TEXT SHOWN:
Geraldine Steel - Number 1 female detective on amazon kindle
Most of us would be hard pressed to say anything in defence of real life crime, so how can we account for the popularity of crime fiction? Don’t get me wrong, I’m not complaining. As the author of a crime fiction series, I’m more than happy to see my books selling so well. But the contrast in attitudes to crime in reality and in fiction is interesting.
In real life I’m pretty squeamish when it comes to blood and guts, don’t eat meat and would quite possibly have been the world’s worst nurse had my life taken a turn along that career path. But let me loose on a fictitious murder scene and I’ll do my best to describe it, blood and all, with perhaps the odd spot of mutilation to heighten the tension by establishing just how evil my killer is. I daresay readers familiar with my books will nod and smile at that, but if I’d said I intended to embark on the odd spot of mutilation in real life, I hope their reaction would be rather different!
In his review of my 2011 novel Dead End in Crime Time, Barry Forshaw wrote that my books “take the reader into the darkest recesses of the human psyche.” Yet introduce me to anyone vaguely violent in real life and I’ll walk away, quaking, and not look back - correction, I’ll run. By contrast, my fictional killers might unnerve the boldest of readers.
Why are so many peaceful readers avid fans of murder stories like mine? To what can we attribute the powerful appeal of crime fiction?
At the most basic level, crime fiction explores the clash between good and evil. Often characterised as emerging as a genre in the nineteenth century with Wilkie Collins, solving crime has its roots in fiction long before that, as far back as Beowulf and the myths of ancient civilisations, and throughout the centuries crime has played a key role in establishing conflict and tension in literature.
Centuries before Wilkie Collins, Shakespeare’s plays were packed with crimes: fourteen killings, nine of them on stage, severed limbs, rapes, live burial, insanity and cannibalism – at least one atrocity for every 100 lines in the rarely staged Titus Andronicus. It all makes those “darkest recesses of the human psyche” in my books seem quite tame.

MATERIAL:

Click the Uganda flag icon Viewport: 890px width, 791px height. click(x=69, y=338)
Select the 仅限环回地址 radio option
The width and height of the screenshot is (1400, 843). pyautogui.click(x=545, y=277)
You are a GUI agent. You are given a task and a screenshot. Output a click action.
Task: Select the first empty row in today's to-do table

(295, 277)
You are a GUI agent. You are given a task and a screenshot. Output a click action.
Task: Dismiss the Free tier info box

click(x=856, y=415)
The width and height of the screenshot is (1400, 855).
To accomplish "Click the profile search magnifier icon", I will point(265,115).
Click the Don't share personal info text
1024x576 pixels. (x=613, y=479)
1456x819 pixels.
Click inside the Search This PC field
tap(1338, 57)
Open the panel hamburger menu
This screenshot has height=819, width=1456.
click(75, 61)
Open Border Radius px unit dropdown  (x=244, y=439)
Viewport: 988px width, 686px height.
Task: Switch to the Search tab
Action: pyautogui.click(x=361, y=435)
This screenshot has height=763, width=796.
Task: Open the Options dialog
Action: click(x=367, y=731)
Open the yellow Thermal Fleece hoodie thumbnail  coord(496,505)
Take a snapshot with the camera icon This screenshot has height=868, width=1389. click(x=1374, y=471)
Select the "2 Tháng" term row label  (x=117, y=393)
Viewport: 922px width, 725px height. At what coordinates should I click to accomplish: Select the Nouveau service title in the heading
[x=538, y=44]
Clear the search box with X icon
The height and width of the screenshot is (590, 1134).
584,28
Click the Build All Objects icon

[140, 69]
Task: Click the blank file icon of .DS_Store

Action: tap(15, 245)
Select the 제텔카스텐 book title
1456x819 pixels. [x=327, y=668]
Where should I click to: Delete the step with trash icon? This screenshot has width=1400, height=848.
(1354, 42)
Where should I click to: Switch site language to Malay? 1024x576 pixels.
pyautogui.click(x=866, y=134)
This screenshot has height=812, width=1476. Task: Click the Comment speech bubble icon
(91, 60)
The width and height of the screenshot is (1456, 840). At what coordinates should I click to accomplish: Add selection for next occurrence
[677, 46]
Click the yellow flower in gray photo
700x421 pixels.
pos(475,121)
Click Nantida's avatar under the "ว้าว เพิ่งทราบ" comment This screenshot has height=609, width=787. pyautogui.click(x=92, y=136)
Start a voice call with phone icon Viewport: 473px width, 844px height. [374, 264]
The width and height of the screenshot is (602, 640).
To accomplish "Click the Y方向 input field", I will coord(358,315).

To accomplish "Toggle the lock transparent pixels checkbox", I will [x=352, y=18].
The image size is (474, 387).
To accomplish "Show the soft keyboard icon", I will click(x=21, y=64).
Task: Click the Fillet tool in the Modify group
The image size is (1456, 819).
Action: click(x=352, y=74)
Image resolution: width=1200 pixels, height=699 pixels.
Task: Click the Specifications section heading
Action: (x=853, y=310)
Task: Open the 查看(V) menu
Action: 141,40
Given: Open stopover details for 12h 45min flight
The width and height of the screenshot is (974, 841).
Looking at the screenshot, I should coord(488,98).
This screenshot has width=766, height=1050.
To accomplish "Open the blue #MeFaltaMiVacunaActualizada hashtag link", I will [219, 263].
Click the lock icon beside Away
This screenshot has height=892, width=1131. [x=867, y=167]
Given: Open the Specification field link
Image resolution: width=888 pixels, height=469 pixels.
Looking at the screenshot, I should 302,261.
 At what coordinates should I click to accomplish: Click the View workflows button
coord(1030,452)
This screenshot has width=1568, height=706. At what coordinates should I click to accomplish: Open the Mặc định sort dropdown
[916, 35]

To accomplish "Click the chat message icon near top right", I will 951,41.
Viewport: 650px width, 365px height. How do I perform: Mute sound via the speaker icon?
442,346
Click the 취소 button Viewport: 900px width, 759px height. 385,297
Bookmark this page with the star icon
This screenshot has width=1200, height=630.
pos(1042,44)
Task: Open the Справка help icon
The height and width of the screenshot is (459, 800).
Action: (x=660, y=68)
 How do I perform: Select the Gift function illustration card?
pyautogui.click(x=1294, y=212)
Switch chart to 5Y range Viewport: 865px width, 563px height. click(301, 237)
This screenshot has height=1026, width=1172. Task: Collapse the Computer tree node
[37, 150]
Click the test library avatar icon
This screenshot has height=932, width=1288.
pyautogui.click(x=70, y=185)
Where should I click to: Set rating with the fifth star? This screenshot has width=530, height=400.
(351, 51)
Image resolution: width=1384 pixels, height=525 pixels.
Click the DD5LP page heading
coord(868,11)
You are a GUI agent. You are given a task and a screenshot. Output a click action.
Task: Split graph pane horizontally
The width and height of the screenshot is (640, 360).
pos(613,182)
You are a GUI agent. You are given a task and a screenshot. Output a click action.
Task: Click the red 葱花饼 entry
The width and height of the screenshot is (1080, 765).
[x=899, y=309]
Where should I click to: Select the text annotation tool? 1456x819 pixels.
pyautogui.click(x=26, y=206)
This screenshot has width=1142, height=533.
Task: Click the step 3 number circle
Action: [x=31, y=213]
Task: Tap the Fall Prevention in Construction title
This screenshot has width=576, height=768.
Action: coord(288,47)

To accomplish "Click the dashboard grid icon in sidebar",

TASK TO COMPLETE: In the piece on crime fiction above, copy the passage from "Centuries before Wilkie" to "seem quite tame." word for word.

SOLUTION FOR THIS TASK:
Centuries before Wilkie Collins, Shakespeare’s plays were packed with crimes: fourteen killings, nine of them on stage, severed limbs, rapes, live burial, insanity and cannibalism – at least one atrocity for every 100 lines in the rarely staged Titus Andronicus. It all makes those “darkest recesses of the human psyche” in my books seem quite tame.